Setup: Connecting GA4 to BigQuery

Are you already exporting GA4 to BigQuery?

If you are already exporting your GA4 data to BigQuery then go to Step 3.

Pipeline will use the permissions that your email has so those need to be correct!

(If you need a service account please get in touch.)

If not, then start at step 1.

This can be broken up into a few stages:

  1. Setting up Google Cloud
  2. Setup the GA4 -> BigQuery connection
  3. Getting the correct permissions from Google Cloud

Once this is set up, you can then move onto setting up Pipeline.

Step 1: Setting up Google Cloud

In order to allow GA4 data to be pumped in BigQuery, you need to have a Google Cloud account set up.

In the process of setting up this cloud account, you'll set-up a project. This is where everything will live!

Google does a pretty good of walking you through these basic parts.

You can get started on this page.

get_started_with_google_cloud

Once you are set up, you will need to have a self-serve Cloud Billing account.

This allows you to automatically pay for your Google Cloud usage costs.

How much does it this cost you?

You might’ve heard terrible things about cloud bills, but don’t worry BigQuery won’t cause you any issues.

For context, for a site the size of Piped Out, which gets a couple thousand visitors a month costs us approximately $0.03 a month to run. And the first $6.25 every month are free!

Are you running a large property?

If you’re notably larger, then please take a look at the BigQuery costs page. The most important one is the cost to query a TB which is currently $6.25 per TiB.

It’s also worth noting we’ve helped a lot of customers massively reduce their data costs (sometimes 100x, depends a lot on your current maturity) with Pipeline.

If you are finding yourself spending a lot of money on BigQuery please reach out. There is a good chance we can help!

Back to setting up your billing account

Billing accounts can be set-up and updated on this page in Google Cloud

Important: Without billing details on your Google Cloud account, you’ll use the BigQuery Sandbox—a free, limited environment where data automatically expires every 60 days. Expiring data is bad as hopefully goes without saying.

Step 2: Setting up Google Analytics 4 to BigQuery Connection.

For 80% of people we can walk you through how to set this up relatively simply.

If you do run into issues then Google has a page covering all the possible scenarios

Let’s get started.

Go to Admin on GA4

You need to have Editor or above permission at the GA4 property level to set up this connection.

You will then need to clicks BigQuery links.

click_bigquery_links

Then select Link.

bigquery_links_link

You will then need to select a BigQuery Project you manage and pick a location.

Which project do I pick?

You can either select an existing project or create one yourself. See previous section on setting up Google Cloud.
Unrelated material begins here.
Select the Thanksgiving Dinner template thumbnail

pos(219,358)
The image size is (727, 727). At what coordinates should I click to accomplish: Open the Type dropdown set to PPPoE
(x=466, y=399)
What do I put for Location?

If you already have a BigQuery account and existing datasets, then put it in the same region as them.

If you don’t, then just pick the region that your business is based in.
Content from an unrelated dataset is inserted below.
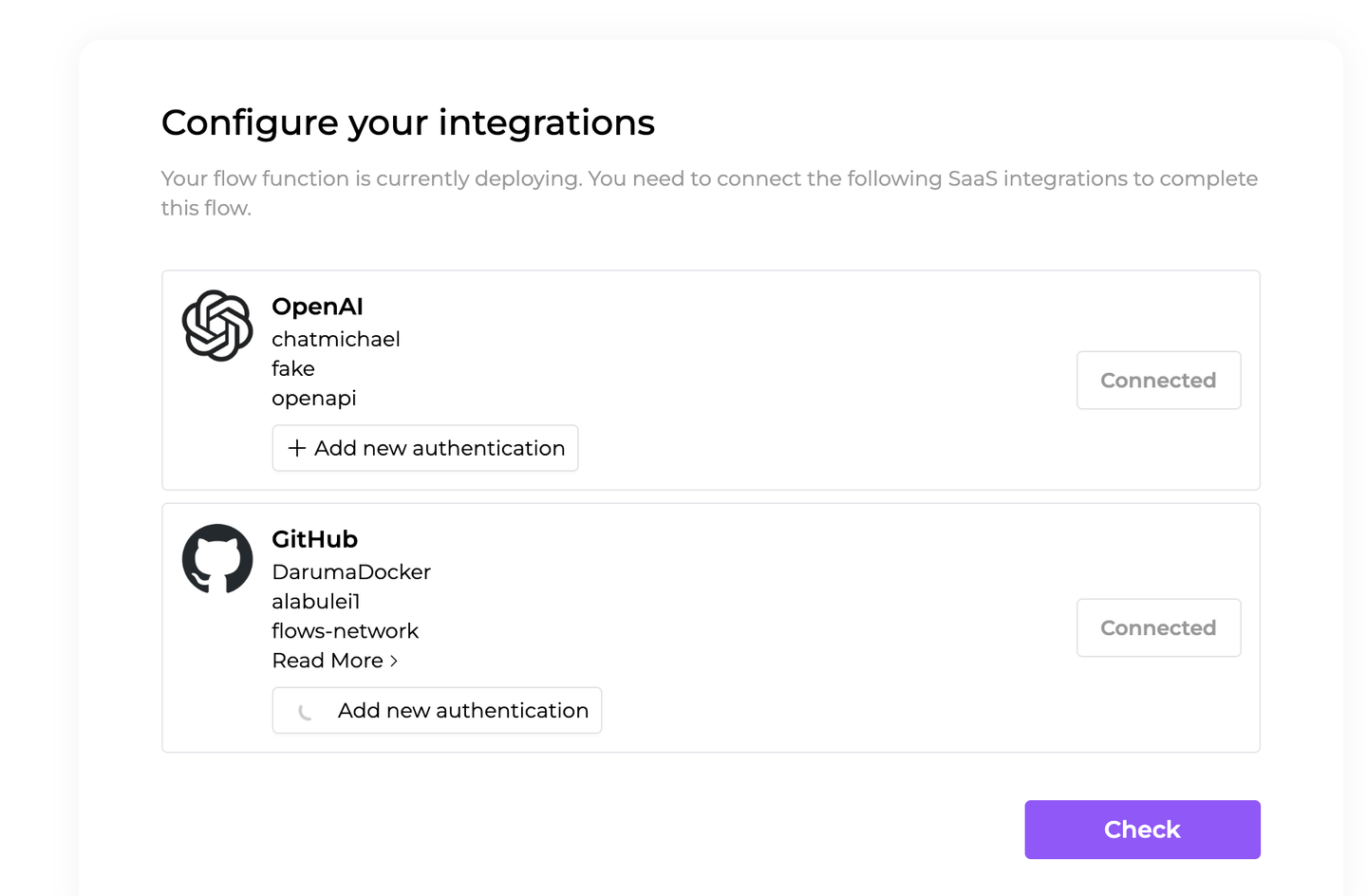1367x896 pixels.
Task: Select the flows-network GitHub account
Action: [345, 630]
bigquery_setup_choose_bigquery_project

data_steams_selection

What should I do for data steams and events?

You can configure the data streams and events to exclude specific events if you want.

We recommend just picking the main stream and not excluding anything. There are some edge cases where you might want to do something different. We cover that in this blog post.
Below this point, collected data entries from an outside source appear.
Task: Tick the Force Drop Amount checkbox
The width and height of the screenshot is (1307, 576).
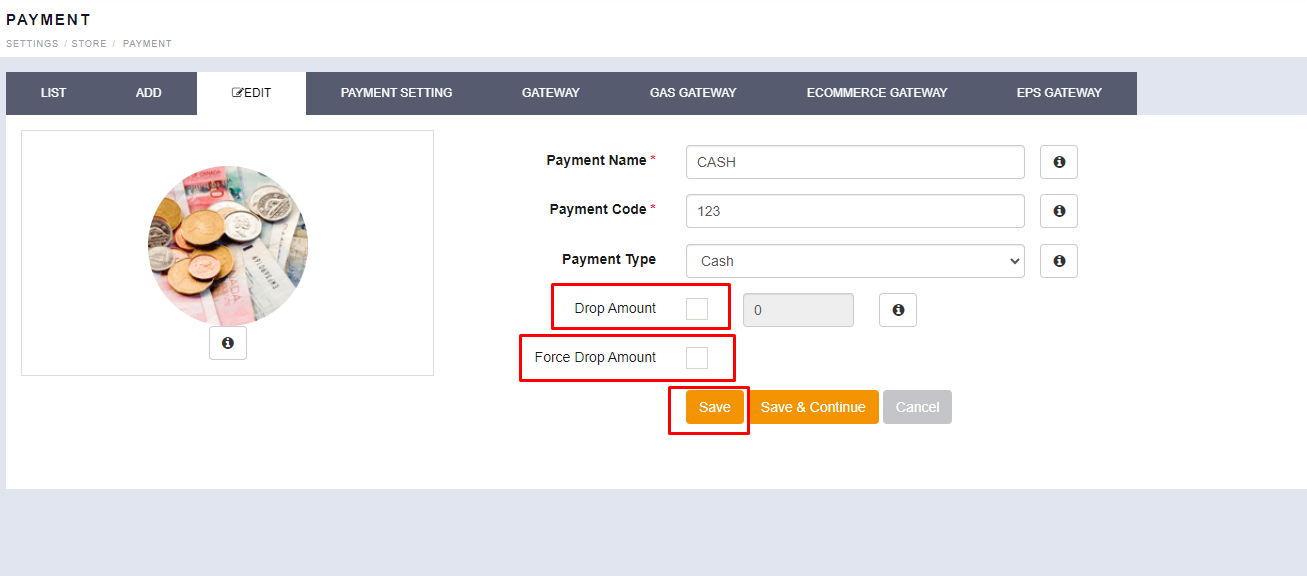Action: [x=697, y=358]
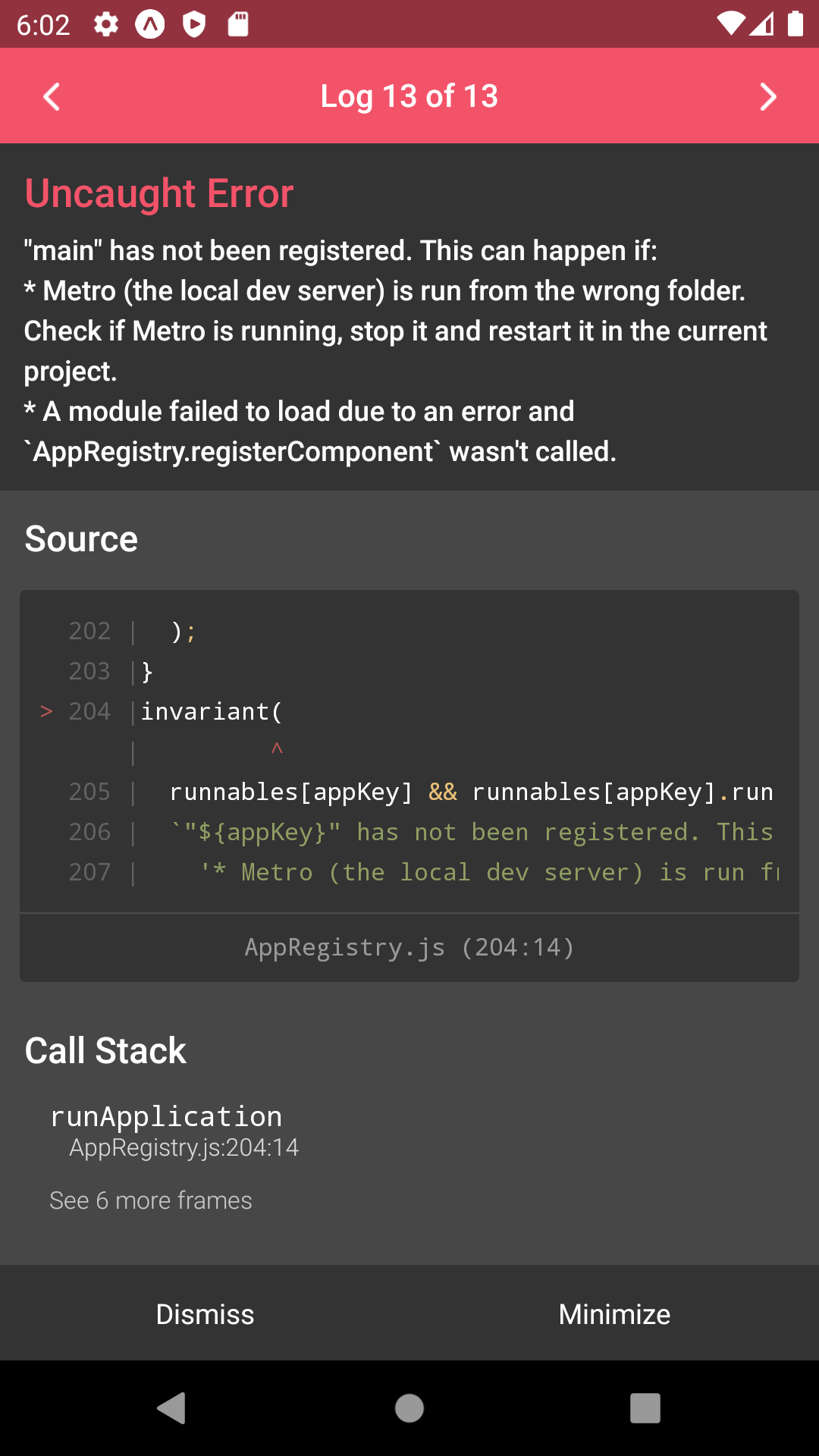The width and height of the screenshot is (819, 1456).
Task: Tap Android recent apps square button
Action: click(645, 1408)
What export type should I pick?

The main decision is between the Daily Export & Steaming Export

What’s the difference?

  • Daily Export - This is exports the GA4 data once a day. Limit of 1 million events daily.
  • Steaming Export - This exports the GA4 continuously. There is no limit on this.

GA4 will basically tell you how close you are to the daily limit.

If you’re getting to 800 - 900k daily events and still growing:

  • Turn on streaming
  • And turn on daily.

If you’re lower than that:

  • Just turn on daily.

There is currently a nasty bug with the streaming export where sometimes it will not export all of your events.

There is no brilliant solution for this at the moment. Please check out our blog post for more information.

Step 3: Sharing permissions in Google Cloud

For Pipeline to work, we need to have the right level of permission for the Pipeline to run.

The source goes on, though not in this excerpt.